---------- SOURCE EXTRACT

Steph Curry has often come out of the All-Star break with MVP-caliber performances. But this year, he is struggling more than usual out of the break. He will need to show more if the Warriors want to finish strong.

NBA: Phoenix Suns at Golden State Warriors Kelley L Cox-USA TODAY Sports

You can describe this loss in a lot of ways — one step forward, two steps back; a case of the team not getting up for an opponent perceived to be levels beneath them, therefore resulting in them playing down to their level; or a team simply tired of these seemingly meaningless regular season games and not finding the motivation to give their all.

You can, however, most certainly describe this loss as downright ugly. Going into Sunday night, the Phoenix Suns had a record of 15-52 — the worst record in the Western Conference. It’s a position not too unfamiliar for the more tenured members of Dub Nation, who remember those cellar-dwelling days when the Warriors themselves were the proverbial punching bag for the rest of the league.

But that was an eternity ago. The Warriors are now a dynasty, a championship-level team who are expected to win against teams like the Suns. Granted, there is no such thing as an “easy win” in the NBA, where even the worst of teams are expected to provide problems for those who occupy the top part of the standings. But even so, those elite teams are expected to win in the end, with those expectations being higher when the teams they are facing are occupying a much lower rung of the NBA ladder.

The Warriors didn’t seem to get that memo against the Suns. They started off well enough, erecting a huge lead in the first quarter that ballooned to as high as 16 points. They didn’t show signs of taking this game off, nor did they seem like they were back to their old, egregious habit of sleepwalking their way through an entire game.

After the first quarter, however, was an altogether different story. The Warriors’ play took a near 180-degree turn — and the Suns, who didn’t show signs of being a team coming off a game the previous night, took advantage.

Steph Curry’s shooting struggles

Looking at the box score of the game, the Warriors actually took more shots than the Suns, 95-86. In terms of two-point shots, the Warriors shot 32-of-52 (61.5 percent), while the Suns shot 32-of-61 (52.4 percent). That seems fine enough ... until your eyes finally scan over the three-point shooting column of the stat sheet, and you suddenly get that feeling of wanting to throw up.

In a clear case of efficiency beating volume, the Warriors took 18 more threes than the Suns, but shot at a much worse percentage — 10-of-43 (23.3 percent), compared to the Suns’ 10-of-25 clip (40 percent).

The Warriors’ three best shooters — Stephen Curry, Klay Thompson, and Kevin Durant — all struggled from beyond the arc. Durant’s season long struggles from three-point range have been well-chronicled, with his current 36.0 percent clip being below his career average of 38.2 percent. However, he was much more conservative in his attempts, taking 4 threes against the Suns and making only one of them.

Thompson, on the other hand, took 15 threes on the night, but only made 4. It was an unusual off-night for Thompson, who is having one heck of a 2019 in terms of shooting the three, with a 49 percent shooting clip from that range coming into Sunday night — which, I might add, was good enough to pull his three-point field goal percentage for the season to 40.6 percent. His shot took a night off against the Suns, and it was a huge part of the Warriors’ struggles on offense. There is reason to believe, however, that this is a one-off performance from him, and that his shooting will bounce back in the next game.

--------------------
---------- ENTRIES SHOWN

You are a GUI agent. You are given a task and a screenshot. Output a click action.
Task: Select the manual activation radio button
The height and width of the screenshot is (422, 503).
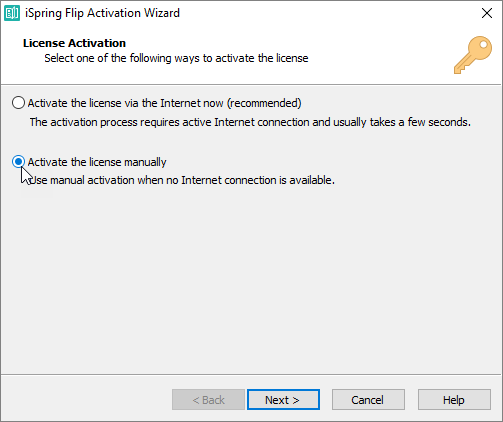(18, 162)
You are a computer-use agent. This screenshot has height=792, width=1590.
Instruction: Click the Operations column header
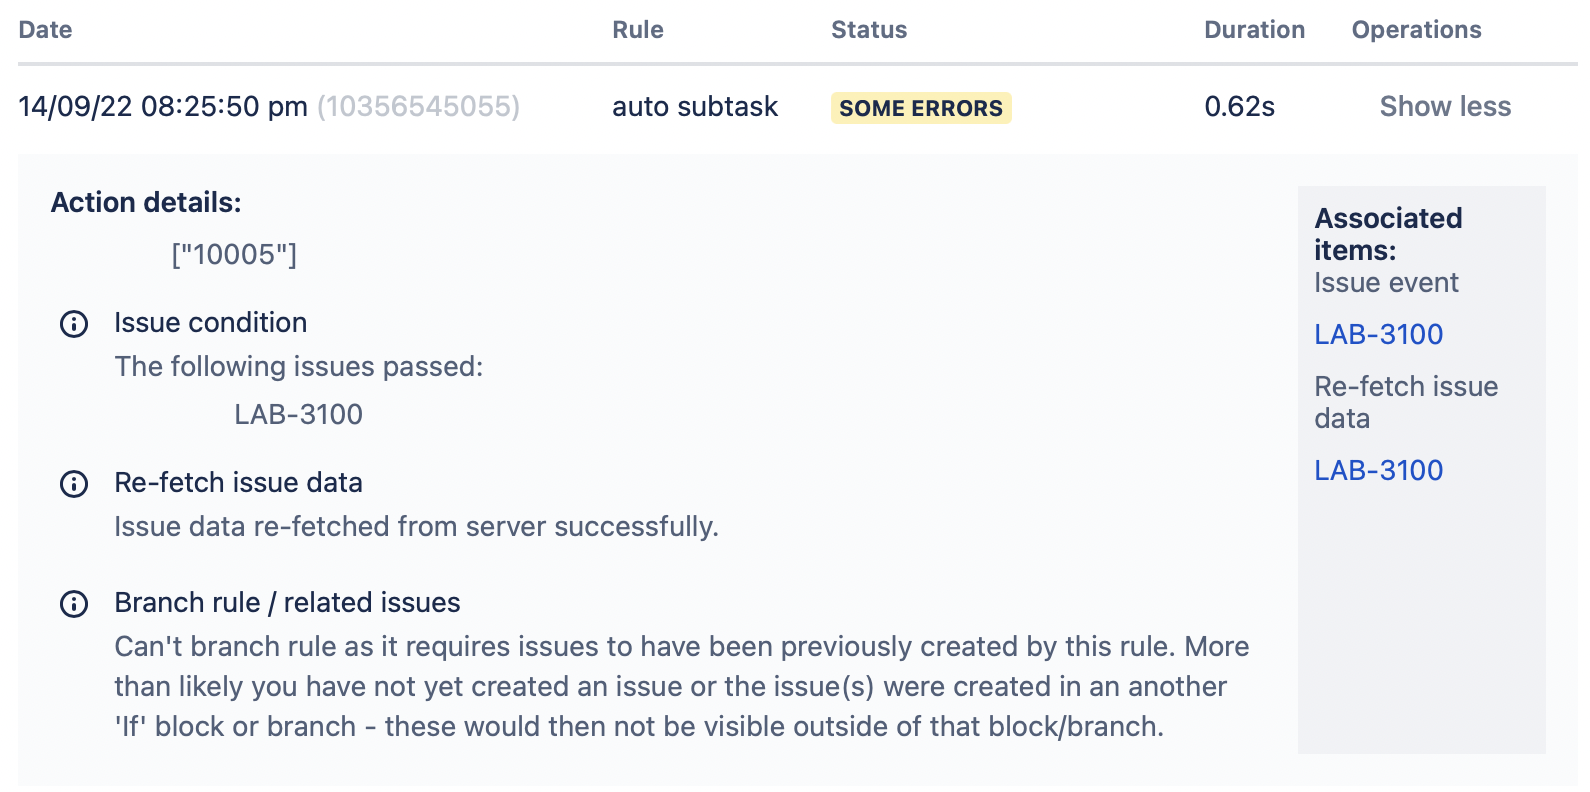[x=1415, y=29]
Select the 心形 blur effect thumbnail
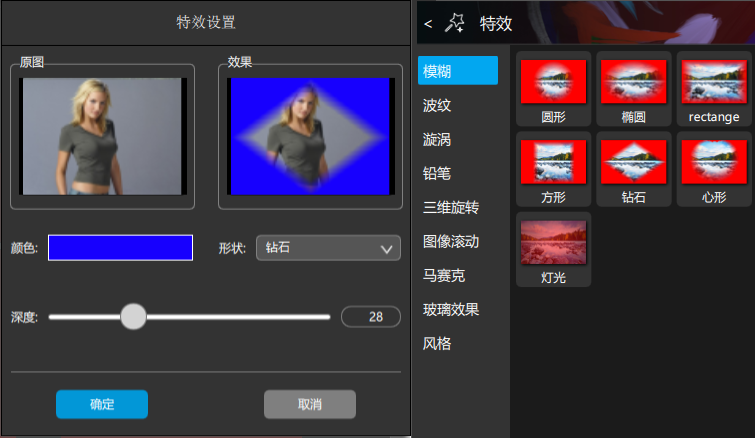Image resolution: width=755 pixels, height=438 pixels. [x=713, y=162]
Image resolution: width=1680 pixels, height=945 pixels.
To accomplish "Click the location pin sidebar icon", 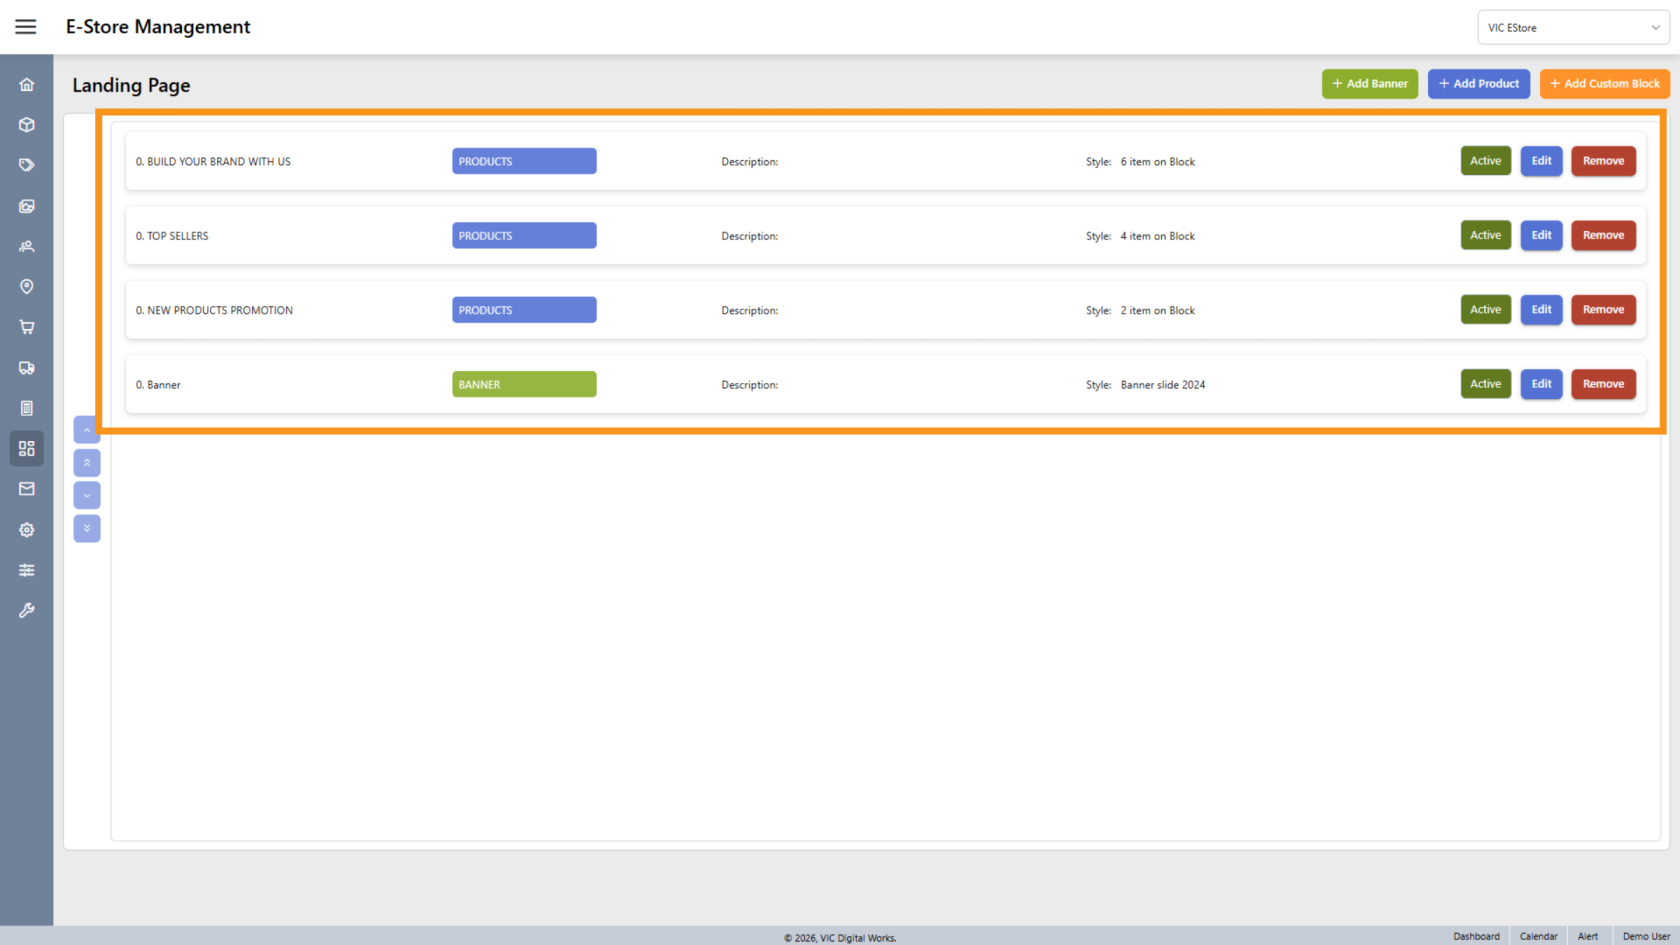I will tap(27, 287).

--------------------
---------- ENTRIES SHOWN

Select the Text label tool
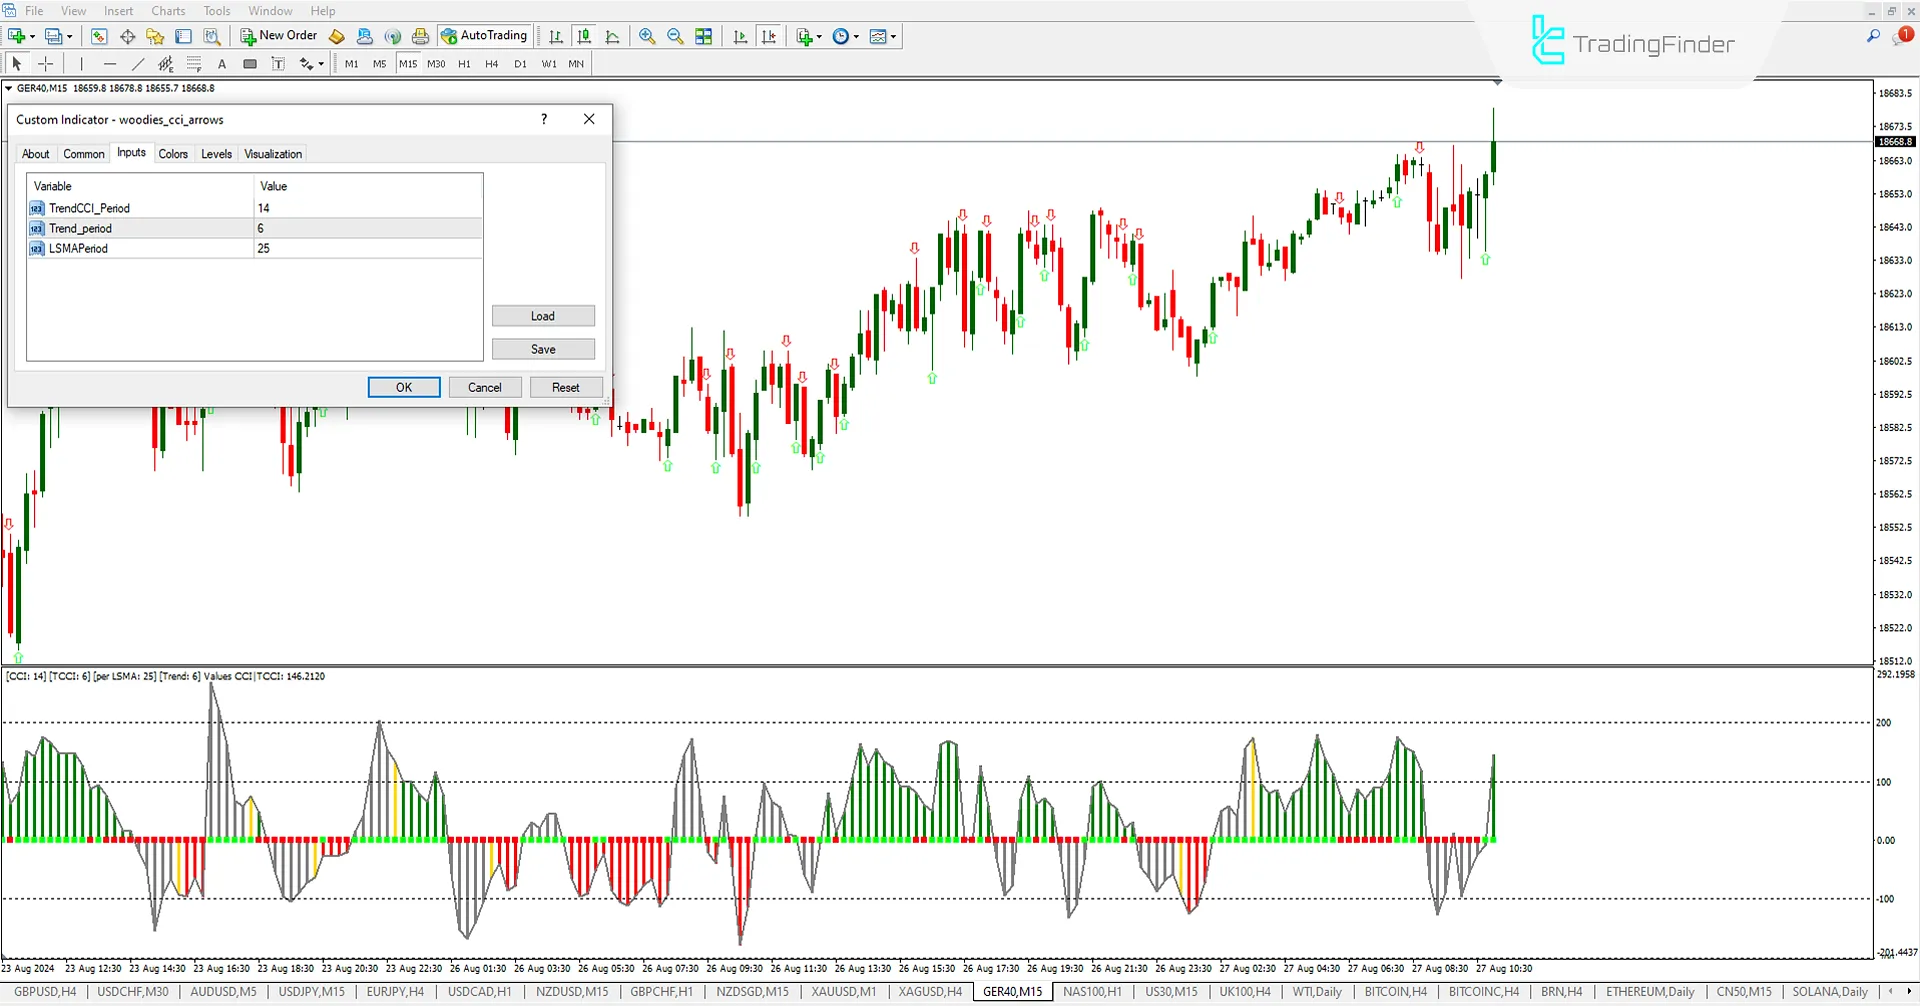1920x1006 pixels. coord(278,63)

--------------------

* **GIVEN REQUEST**: In the Warriors game recap, swap "loss" for "defeat" and give the passage again from "NBA: Phoenix Suns" up to and including "of the league.".

* **TASK RESPONSE**:
NBA: Phoenix Suns at Golden State Warriors Kelley L Cox-USA TODAY Sports

You can describe this defeat in a lot of ways — one step forward, two steps back; a case of the team not getting up for an opponent perceived to be levels beneath them, therefore resulting in them playing down to their level; or a team simply tired of these seemingly meaningless regular season games and not finding the motivation to give their all.

You can, however, most certainly describe this defeat as downright ugly. Going into Sunday night, the Phoenix Suns had a record of 15-52 — the worst record in the Western Conference. It’s a position not too unfamiliar for the more tenured members of Dub Nation, who remember those cellar-dwelling days when the Warriors themselves were the proverbial punching bag for the rest of the league.